Data Breach Alphabet Soup
Theodore J. Kobus III published his A to Z of Healthcare Data Breaches, which he presented at the annual America Society for Healthcare Risk Management conference. This list may be ideal to use or model your own internal training after for more than just data breaches. Initially I thought of trying to showcase some of them in a silly reference; but I thought it might be too OPAQUE.
O – Overreacting is not going to get you through the event
P – Preparedness is key
A – Accept that it will happen to you
Q – Quit keeping old data
U – Understand the laws that impact your organization
E – Empathize with your customers/patients/employees – how are they going to react to your response?

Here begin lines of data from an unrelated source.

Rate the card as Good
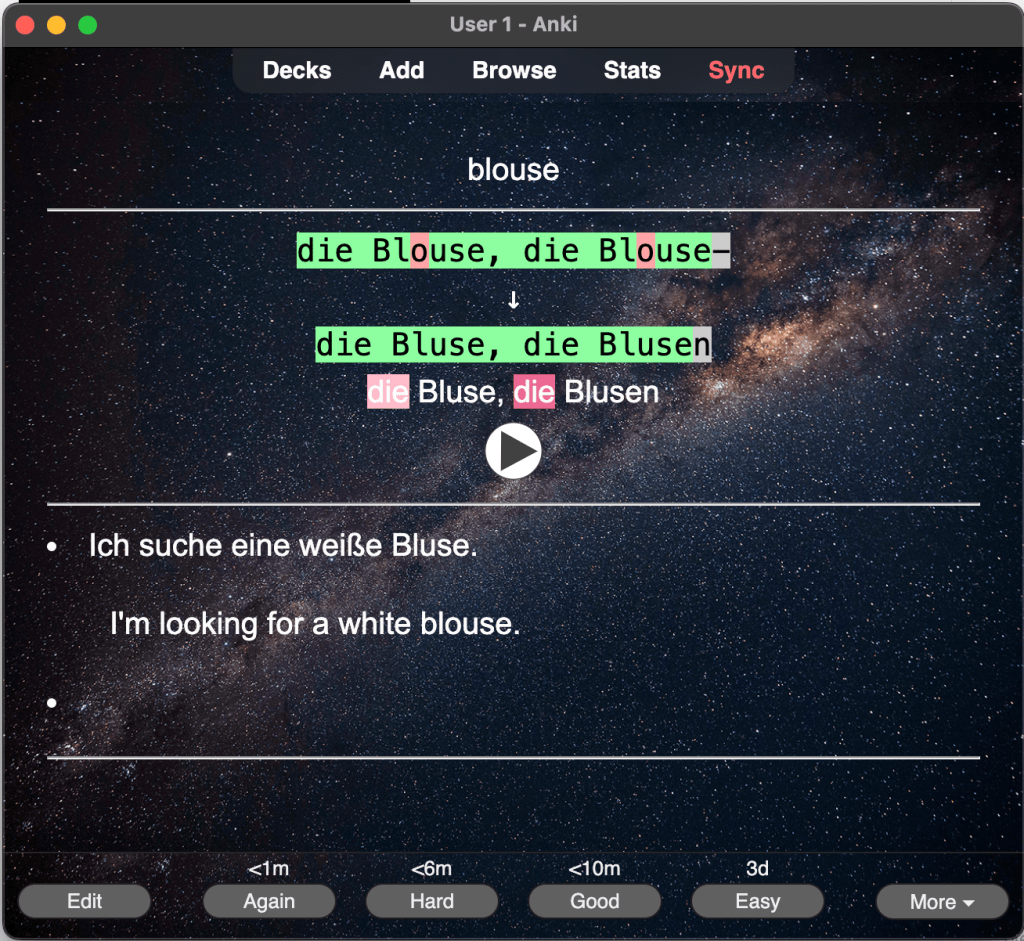 [x=595, y=901]
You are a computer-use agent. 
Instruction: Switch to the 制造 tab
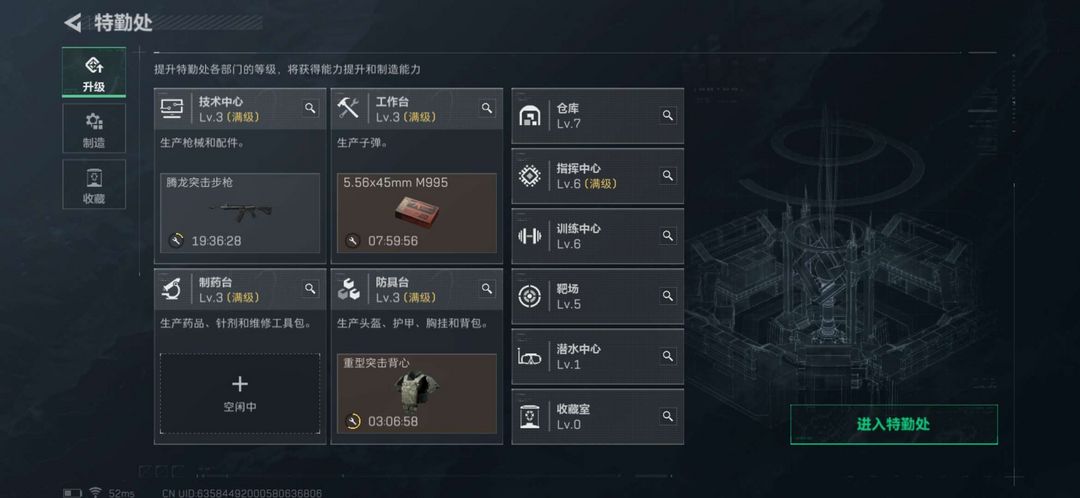click(94, 129)
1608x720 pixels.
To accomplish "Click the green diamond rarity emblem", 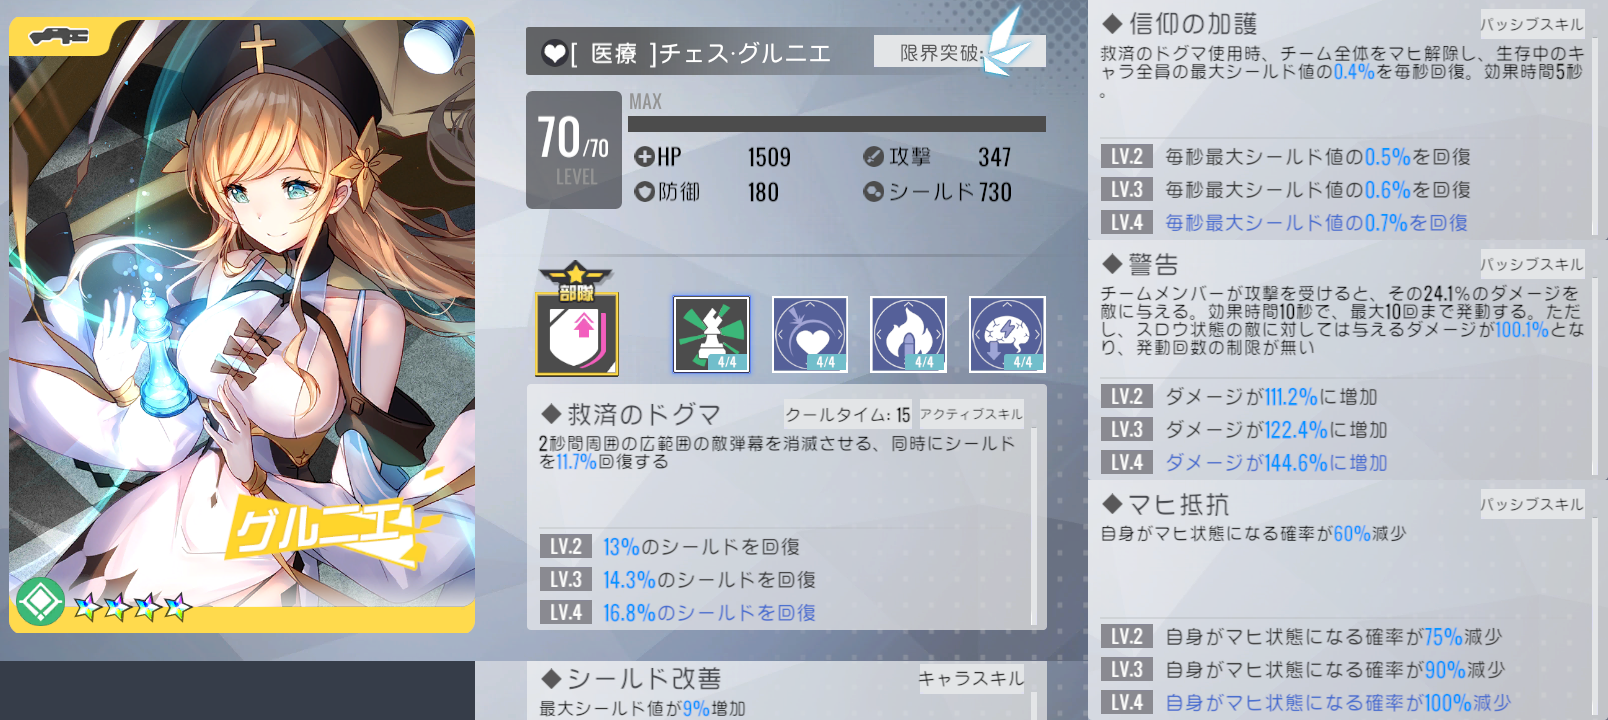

In all seriousness; Q and A (no pun intended here) are both important and I wanted to point those two out. If you don’t need the data, as an organization you need to ask yourself, “what are we gaining by keeping this data?” The liability is attached to every piece of information you retain regardless if you use it or not. Having (and following) data retention policies will limit such a liability. Accepting that it is going to happen, now that’s a hard pill to swallow.;but similar to Emergency Preparedness techniques that many organizations routinely practice. As they say, practice makes perfect even if you never have to use those techniques. Organizations that routinely train for various circumstances are the ones best prepared to handle them. If you accept that a data breach is going to happen, you’ll find yourself equipping and (more importantly) training for how to respond. Whether you attach this to existing emergency practices or not is not as important as actually having a response. Many organizations have suffered both from a Public Relations perspective and financially (fines) by their seemingly lack of response. In the end, training staff how to deal with data breaches because you accept that it will happen will yield positive results from a negative situation. It’s amazing how people remember what to do during emergency situations; I still remember to get under my desk during an earthquake.